Swap "screenshot" for "image" in the listing lines that begin at the line containing "Describe the element" and stop after the line containing "at that location.". Give only those lines, with everything else unchanged and the pictures left out.

## RECORDS

— start —

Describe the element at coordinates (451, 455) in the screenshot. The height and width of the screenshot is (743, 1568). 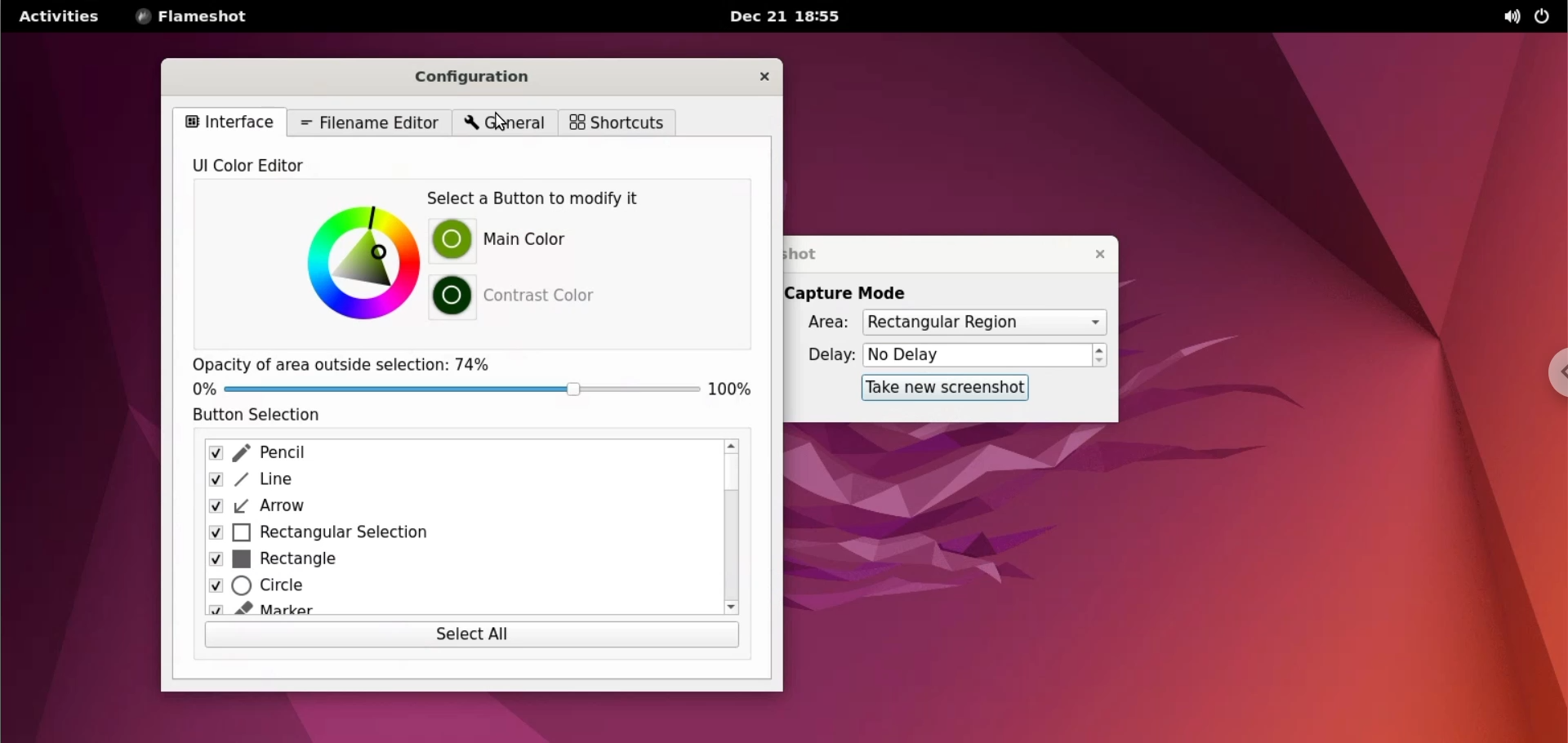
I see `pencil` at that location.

— end —
— start —

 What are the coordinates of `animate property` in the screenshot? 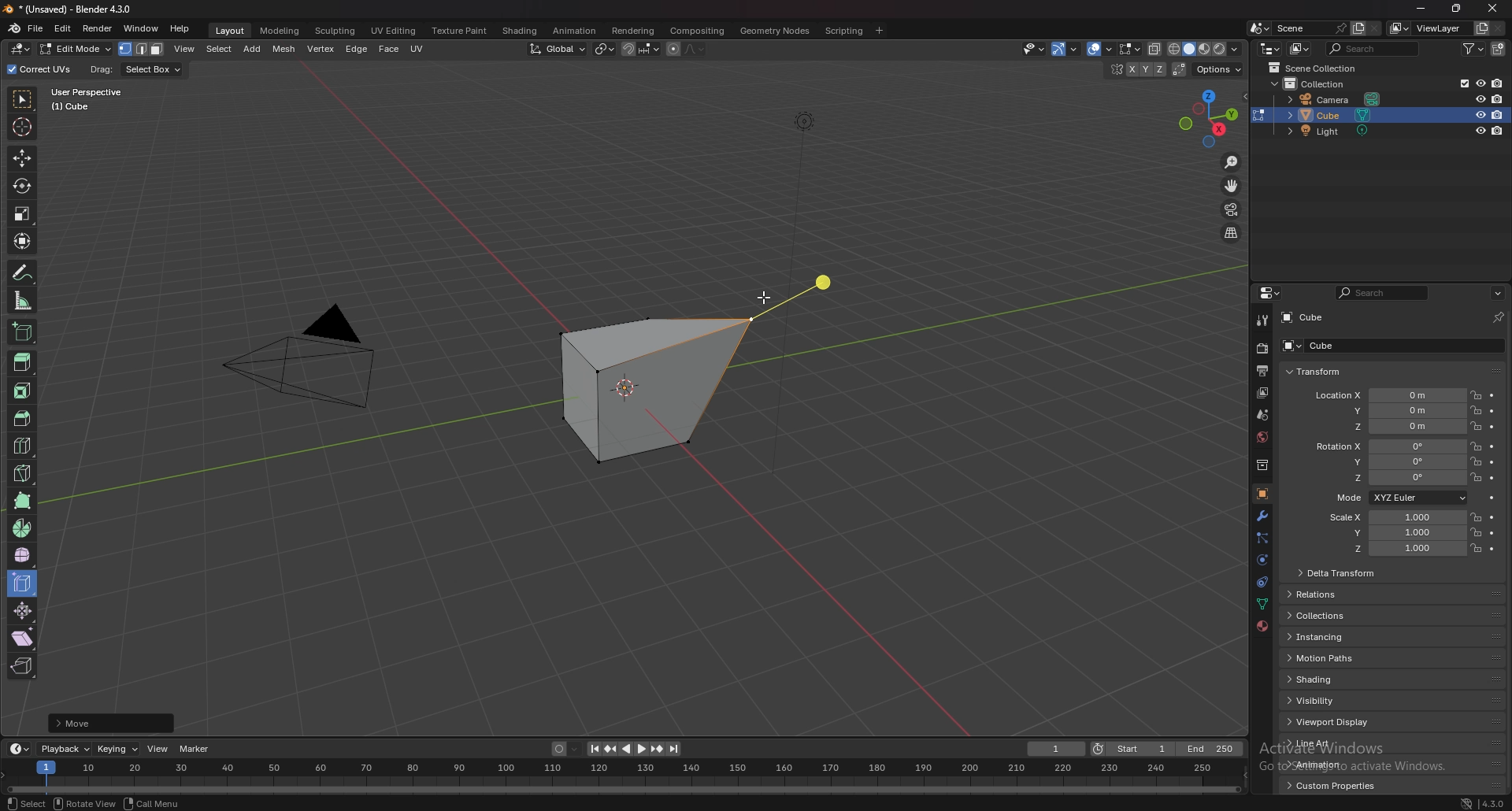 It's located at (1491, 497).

— end —
— start —

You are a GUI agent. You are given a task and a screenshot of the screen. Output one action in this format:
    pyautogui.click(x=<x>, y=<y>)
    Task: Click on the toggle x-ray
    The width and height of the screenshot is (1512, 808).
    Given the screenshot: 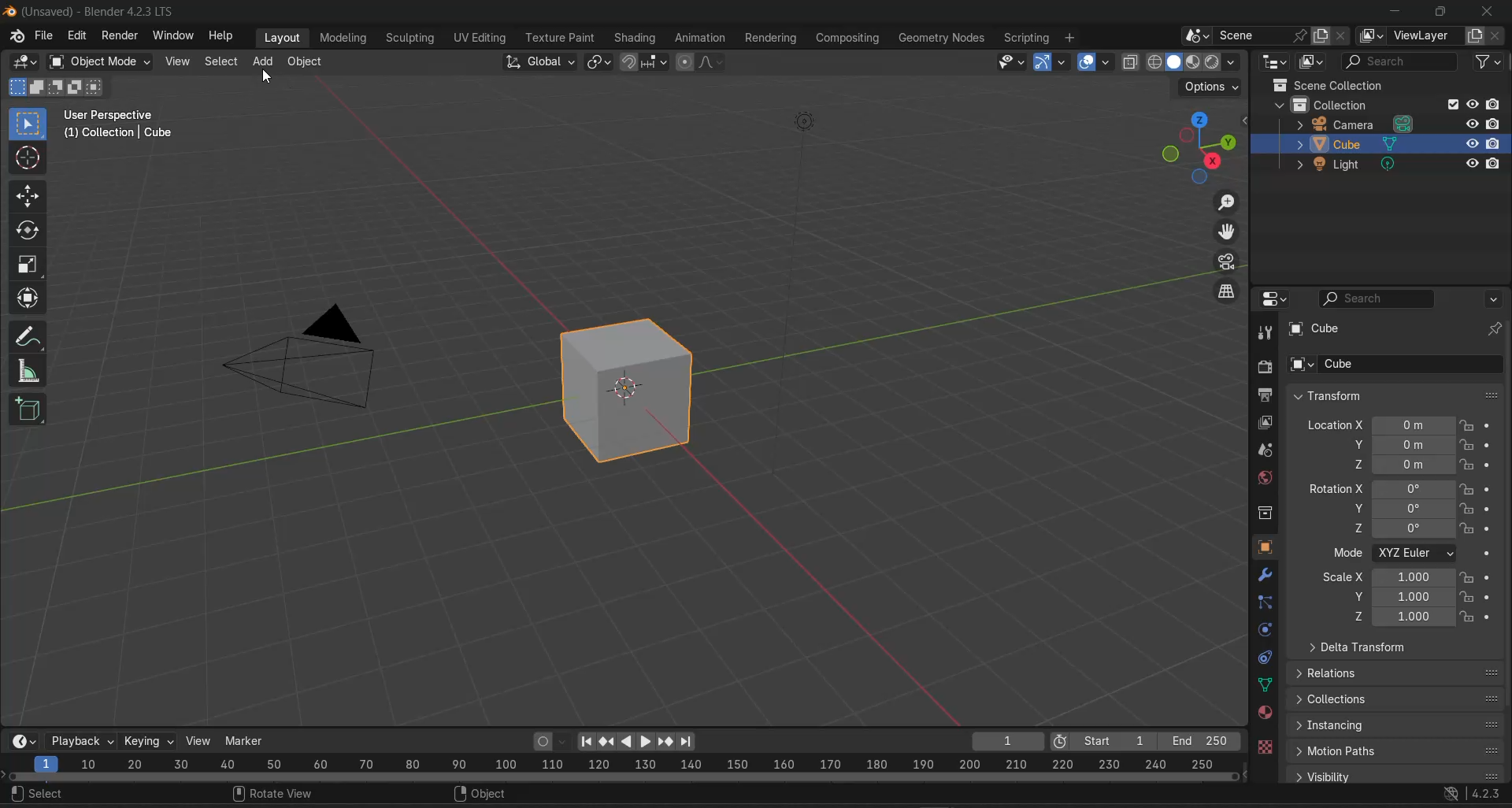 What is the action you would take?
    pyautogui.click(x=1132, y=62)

— end —

## SOLUTION TO THE PROBLEM
Describe the element at coordinates (451, 455) in the image. The height and width of the image is (743, 1568). 
I see `pencil` at that location.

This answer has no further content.